We had a nice dinner last night with Jim and Kay at the Cedar's Grille. I had the Mediterranean platter from the appetizer menu and it was delicious. We decided to stop at Patrick's for a drink after dinner but when we walked in, it was packed with revelers from the Bockfest in New Ulm. At least we surmised that's where they had been as they were mostly in their cups. There was a waiting list which upon which we did not want to be. While I went to the restroom, Regis invited Jim and Kay back to our house. When he told me this, I'm quite sure I looked like a deer in the headlights.
Some people keep their homes in a way that company could come any time and they would not suffer mortification. I am not one of them. Our house is clean, thanks to Jan, but we tend to leave a trail of stuff everywhere we go. We had disrupted the living room in the afternoon to take some pictures of me in my St. Patrick's Day garb so it looked like the place had been looted.
Ah, well. If your friends can't come into your mess, then what the hell. We had a fine time. I had the table set for St. Patrick's Day so that part looked lovely.
I'm gearing up for St. Patrick's Day partly because I am nuts for holidays. I like special food, table settings, party lights, and now costumes. So part of my enthusiasm is typical for me but part of it is my campaign to be employed by the Halloween costume company after my retirement and they're having a party on the 17th, a pub crawl in Mankato. I figure after they see my bodacious costume, they will be convinced of my hire-worthiness.
Mom suggested that I get a costume for every holiday and start picking Regis up from work in them. Not a bad idea.
Regis says they are sending costumes all over like mad for Fat Tuesday and Mardi Gras parties. Wild. Check out their website.
Here is the St. Patty's tree.
We'll probably take it down after St. Patrick's Day. It gets a little dusty looking after three months. Back to the basement.
I don't have plans to do much today. I would love to take a walk in the sunshine but not the ten degree sunshine.
I woke up in the middle of the night writing this in my head:
I've worked for this district for more than 30 years. I started in 1979 as a teacher at the forensic hospital for people who were mentally ill and dangerous. I went to a program for adolescent sex offenders in 1981. Years go by and eventually I am a coordinator of this and that.
I go back to school to get an administrative license to be a principal. I apply for lots of jobs but don't get one. Even in my own district, I can't get a job as an assistant principal in the middle school. The interview process is scientific (involving grids and scoring systems) and grueling. I don't get this job. It's emotionally and professionally devastating.

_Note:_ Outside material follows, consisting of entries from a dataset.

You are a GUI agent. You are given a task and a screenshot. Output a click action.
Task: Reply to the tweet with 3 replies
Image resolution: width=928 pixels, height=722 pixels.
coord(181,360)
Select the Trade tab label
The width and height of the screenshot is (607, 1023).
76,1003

I go back to school and get a license to be a director of special education. This has cost me $10,000 and several years of school while I am working full-time.
There is an opening for a special education director. Again, there is a grueling interview process. I go. I do a good job. They can't decide. They want me to do more and more and finally, I withdraw. I'm tired and I can't fight anymore.
Meanwhile, people get jobs without so much as a letter of interest. They are moved into jobs. They are identified as the intended one and suddenly their name appears on an agenda as the new whatever.
Last year, I am offered an administrative three-year contract. Nothing changes. Not my title, not my job, not my salary. I get more life insurance, I think. It seems like a solid thing, so I accept it.
For 31 years, I am on a teacher's contract. This year, I am on an administrative contract.
In January, when I consider retirement, I get an email from the union president saying that the board will negotiate with teacher's individually regarding their retirement incentive.
I ask my supervisor if this applies to me. I am told no, that I am on an administrative contract and when they hire someone to replace me, they will likely have to pay them more than they pay me.
Seriously. This is the bullshit I am told.
Of course, I know this won't happen. My job will be parceled out to four people. Nobody will be hired to replace me.
I am told that the retirement incentive is not a reward for service but I know that's how it is perceived. There aren't 20 people in my district in my same situation so there is no danger of precedent setting. I know that they could pay me a retirement incentive if they wanted to. I know this isn't morally right.
I think that my service has been valued and I think I am perceived by everyone to be competent. How I can be treated this way if those things are true? It's creating major cognitive dissonance.
I had considered working two days a week next year but after this most recent hosing, I won't consider doing that. I have a gutload of anger and resentment and bitterness. I am not leaving with happy feelings about my career.
I have to walk away completely to find peace.